#### Passage to read

While it’s important to differentiate between clinical depression and general sadness, that doesn’t mean that you shouldn’t get help because you don’t think your feelings are bad enough yet. Rather, talk to a professional before you begin to have serious suicidal thoughts, as it can be easier to manage your depression if it’s less serious. Moreover, it’s vital you find healthy tactics to deal with depressive thoughts before a diagnosis is made. That way you can live a happier, healthier life.
The term anxiety is often used as a catch-all term for stress or different anxiety orders, of which there are many. Issues like Post-Traumatic Stress Disorder (PTSD), Obsessive-Compulsive Disorder (OCD), Panic Disorder, or Generalized Anxiety Disorder all fall under the umbrella of anxiety. Some of these issues, like OCD, can be lifelong, while others, like PTSD, are caused by specific circumstances.
Sometimes, we deal with intense feelings of anxiety when it seems like there is nothing at all to provoke it. This is the main symptom of Generalized Anxiety Disorder. In America, almost 4 million adults each year will struggle with GAD or about two percent of the population. There are a number of different symptoms, including:
- Excessive, Consistent, Worrying
- Trouble Focusing
- Increased feelings of Irritability
- New or Significant Insomnia
Moreover, GAD often piggybacks itself on other mental disorders. People struggling with GAD often also have serious panic attacks, where they have significant feelings of impending doom, chest pain, heart palpitations, or sweating. If you are having panic attacks frequently, it is important to talk to your doctor.
What Can I Do?
If you’re struggling with your mental health, or if you know people that are, you may be wondering what you can do about it. Fortunately, there are many ways you can start to take better care of yourself and others.
If You’re Struggling
If you’re struggling with mental health issues, like depression or anxiety, it’s important that you take action. There are things you can do to get help.
Some of the simplest things to try first are lifestyle changes. Often, disorders like depression can force people into lifestyles that exacerbate issues. This can cause a downward spiral. If you feel like you’re dealing with a mental health issue, things like diet changes, exercise, or practicing mindfulness can lead to substantial improvement. These changes can lead to your brain producing more positive hormones and feelings, which can alleviate mental health issues.

########
#### Information

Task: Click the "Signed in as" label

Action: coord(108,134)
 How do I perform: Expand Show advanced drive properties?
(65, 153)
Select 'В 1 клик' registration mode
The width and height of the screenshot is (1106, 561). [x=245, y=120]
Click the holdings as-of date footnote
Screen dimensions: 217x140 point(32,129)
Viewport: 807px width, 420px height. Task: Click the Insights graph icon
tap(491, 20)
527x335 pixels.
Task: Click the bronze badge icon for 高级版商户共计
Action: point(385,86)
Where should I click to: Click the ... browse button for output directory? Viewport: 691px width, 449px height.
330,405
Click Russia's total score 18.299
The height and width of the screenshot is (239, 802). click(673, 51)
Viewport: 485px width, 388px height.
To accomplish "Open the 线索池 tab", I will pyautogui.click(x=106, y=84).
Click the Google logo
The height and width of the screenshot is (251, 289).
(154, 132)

########
#### Information

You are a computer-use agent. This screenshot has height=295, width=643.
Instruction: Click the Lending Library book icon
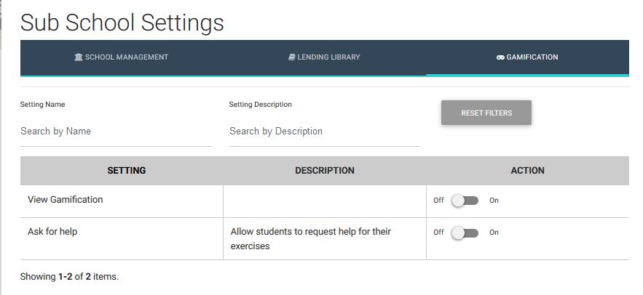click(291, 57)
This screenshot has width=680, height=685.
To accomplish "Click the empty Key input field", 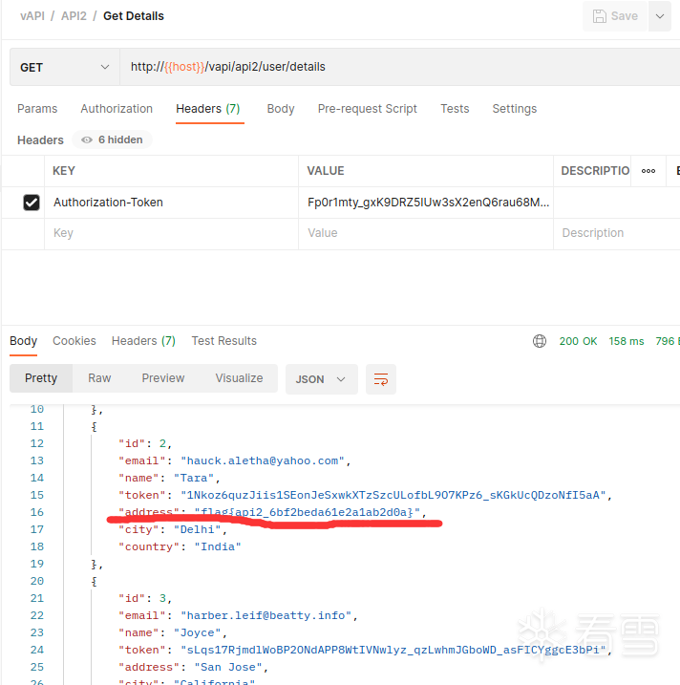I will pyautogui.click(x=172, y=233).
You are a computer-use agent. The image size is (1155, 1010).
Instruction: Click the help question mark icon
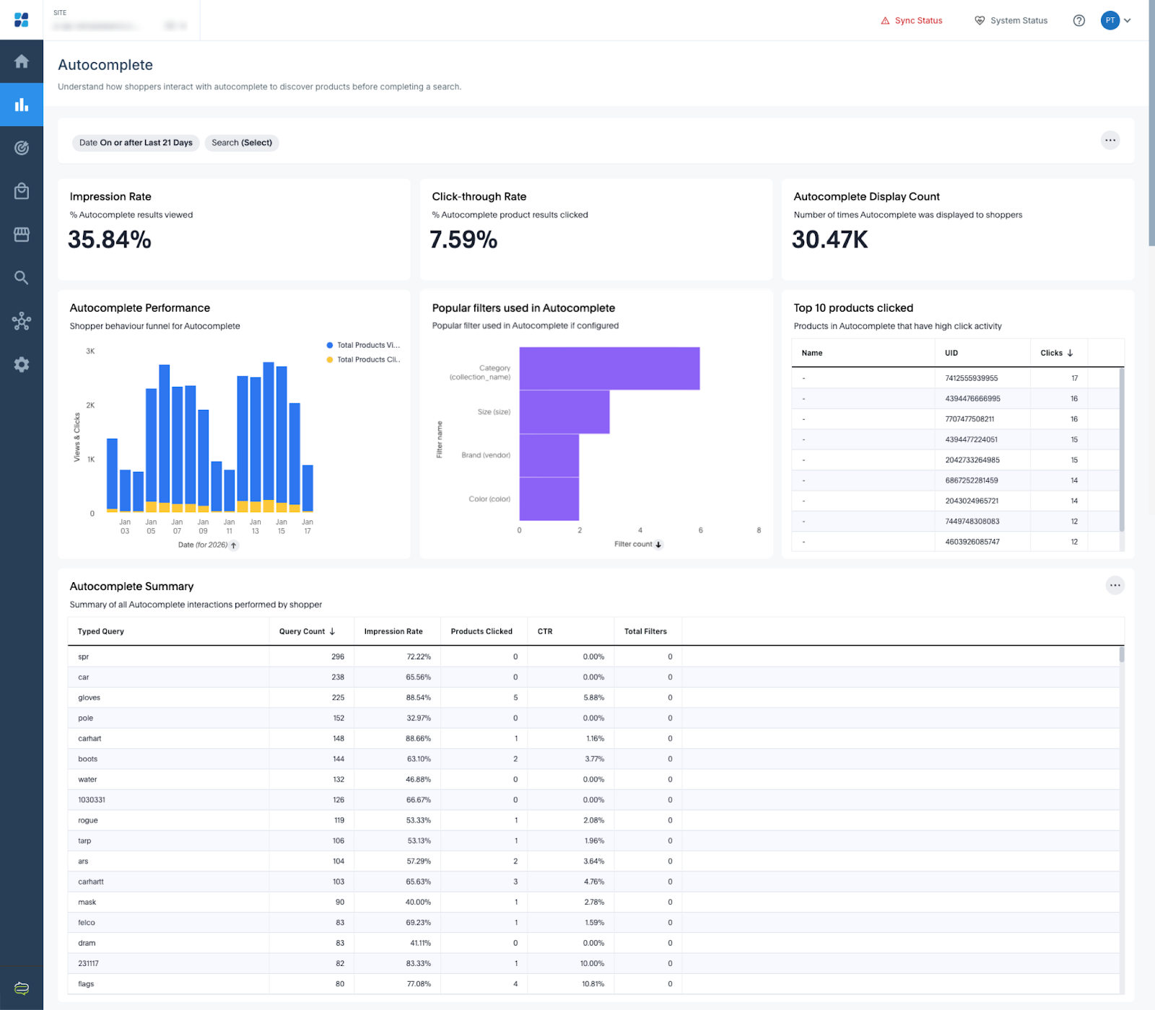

########

*Task set*
A – According to the passage on depression and anxiety, how many adults in America struggle with Generalized Anxiety Disorder each year?
B – Write the next part of the passage on depression and anxiety, starting right after its final sentence.

*Results by task*
A – Almost 4 million adults, or about two percent of the population.

B –
If you have more significant issues, your doctor may refer you to counseling. This can involve seeing a therapist, who might employ strategies like cognitive behavioral therapy or talk therapy—or seeing a licensed psychiatrist, who can prescribe medications like antidepressants. Either way, it’s crucial to take your mental health seriously and talk to a doctor if you are struggling.
The Movember Foundation takes men’s mental health very seriously. On their website, they have a myriad of resources to learn more about men’s mental health, and also use their funding to support clinics and research into men’s health issues. As a non-profit, one way that you can support them is by donating money. Outside of their November-centric campaigns, they do work all year round and need funding during that time. If you are in a position to, consider sending a donation.
However, every year, they run their “Movember” event, where men (and people of any gender that are able to) grow a mustache, or ‘mo, to raise funds and awareness for men’s health issues. As part of this, they ask people they’re connected to donate money to the Movember foundation. They also have a variety of other ways people who can’t grow mustaches can get involved, so check out their website for ways that you can join the ‘mo’vement.